The transmission of the Nipah virus takes place through the following means:

  • Direct contact with infected bats
  • Direct contact with infected pigs
  • Direct contact with other NiV-infected people
The infection with Nipah virus is associated with (inflammation of the brain), says the Center for Disease Control and Prevention. The tell-tale signs of somebody having been infected by the Nipah virus are the following:
  • An infected person shows symptoms of fever and headache in 3-14 days of exposure and an incubation period of five to 14 days
  • Clinical signs are fever, headache, dizziness and vomiting, followed by drowsiness, disorientation and mental confusion
  • More than 50 per cent of the patients face a reduced level of consciousness and prominent brain-stem dysfunction
  • Some patients have a respiratory illness during the early part of their infections, and half of the patients with severe neurological signs also show pulmonary signs

The origin of the Nipah virus
  • The Nipah virus was first identified in Malaysia's Kampung Sungai Nipah in 1998
  • Pigs were understood to be the intermediate hosts during that outbreak
  • Around 1.1 million pigs had to be culled to control the outbreak
  • But a Nipah outbreak need not necessarily have an intermediate host

The earlier instances of Nipah outbreak in India
  • In India, Nipah Virus affected the humans without any involvement of pigs
  • The first outbreak was observed in Siliguri, West Bengal in 2001
  • The second incident also emerged in West Bengal, in Nadia district in 2007
  • Scientists found humans contracted the disease by drinking raw date palm sap tapped directly from trees

Nipah virus toll: The Nipah virus claimed over 300 lives across Malaysia, Singapore, Bangladesh and India between 1998 and 2008, according to WHO.

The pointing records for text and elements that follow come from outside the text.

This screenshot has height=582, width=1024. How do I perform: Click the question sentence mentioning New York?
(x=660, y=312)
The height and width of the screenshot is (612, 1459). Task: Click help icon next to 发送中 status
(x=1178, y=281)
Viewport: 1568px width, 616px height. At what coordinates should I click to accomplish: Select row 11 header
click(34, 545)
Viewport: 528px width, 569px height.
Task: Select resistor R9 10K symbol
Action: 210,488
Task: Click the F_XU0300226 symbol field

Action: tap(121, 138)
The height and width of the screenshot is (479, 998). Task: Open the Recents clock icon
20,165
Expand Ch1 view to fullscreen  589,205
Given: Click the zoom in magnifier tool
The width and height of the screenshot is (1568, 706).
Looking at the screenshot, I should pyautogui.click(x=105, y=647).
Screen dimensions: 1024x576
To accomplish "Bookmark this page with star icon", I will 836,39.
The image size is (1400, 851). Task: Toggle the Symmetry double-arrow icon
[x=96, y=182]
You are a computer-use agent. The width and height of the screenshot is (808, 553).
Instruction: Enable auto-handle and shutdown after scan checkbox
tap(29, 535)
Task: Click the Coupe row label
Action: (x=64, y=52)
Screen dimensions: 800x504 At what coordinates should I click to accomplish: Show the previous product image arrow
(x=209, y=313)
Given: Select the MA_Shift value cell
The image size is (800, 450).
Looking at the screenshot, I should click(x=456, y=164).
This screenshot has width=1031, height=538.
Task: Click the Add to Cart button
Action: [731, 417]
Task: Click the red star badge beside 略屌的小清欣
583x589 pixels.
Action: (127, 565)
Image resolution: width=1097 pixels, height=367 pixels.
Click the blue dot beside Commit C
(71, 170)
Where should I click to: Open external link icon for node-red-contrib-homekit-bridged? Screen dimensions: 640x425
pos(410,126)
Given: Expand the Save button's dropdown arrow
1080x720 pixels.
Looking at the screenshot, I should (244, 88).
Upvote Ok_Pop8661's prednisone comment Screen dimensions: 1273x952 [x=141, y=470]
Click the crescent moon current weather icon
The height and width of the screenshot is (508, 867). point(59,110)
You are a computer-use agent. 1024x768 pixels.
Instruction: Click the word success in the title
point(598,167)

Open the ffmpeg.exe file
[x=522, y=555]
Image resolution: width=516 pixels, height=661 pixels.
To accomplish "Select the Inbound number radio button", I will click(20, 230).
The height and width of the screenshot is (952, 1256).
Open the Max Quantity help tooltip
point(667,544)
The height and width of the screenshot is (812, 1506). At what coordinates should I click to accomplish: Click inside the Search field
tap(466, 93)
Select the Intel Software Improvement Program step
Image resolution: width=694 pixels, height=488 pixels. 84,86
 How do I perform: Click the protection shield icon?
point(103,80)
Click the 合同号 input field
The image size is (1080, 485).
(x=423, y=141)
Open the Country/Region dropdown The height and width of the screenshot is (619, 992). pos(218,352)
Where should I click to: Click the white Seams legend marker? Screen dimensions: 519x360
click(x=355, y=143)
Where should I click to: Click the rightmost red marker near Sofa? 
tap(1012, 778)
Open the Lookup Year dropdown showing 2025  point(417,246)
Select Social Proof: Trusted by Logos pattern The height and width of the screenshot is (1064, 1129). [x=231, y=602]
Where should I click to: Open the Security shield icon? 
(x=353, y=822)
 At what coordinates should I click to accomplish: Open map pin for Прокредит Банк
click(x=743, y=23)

Global instances of Nipah outbreak

  • Bangladesh recorded several Nipah outbreaks in humans almost every year from 2001 to 2013
  • The virus has also been detected in Cambodia, Thailand, Indonesia, Madagascar in Southern Africa and Ghana in West Africa on fruit bats or bats seropositive to NiV antibodies, according to a 2013 ICMR-sponsored research paper.

The treatments of the Nipah virus
  • According to WHO, there is no vaccine currently available for either humans or animals
  • NiV-infected patients are currently limited to supportive care
  • People have also been cautioned that they should not consume fruits that have fallen on to the ground
What doctors' say about the Nipah virus diagnosis

According to Dr Atul Gogia, senior consultant, Department of Medicine, Sir Ganga Ram Hospital Nipah is just another viral infection that affects the respiratory and central nervous systems with symptoms like drowsiness. "Like most other viral infections, Nipah also has no treatment and can only be managed through intensive supportive care," he says. The senior doctor does not rule out the possibility of an infected person travelling to other parts of the country and spreading the disease, but he affirms that at present there is no threat in other parts of the country.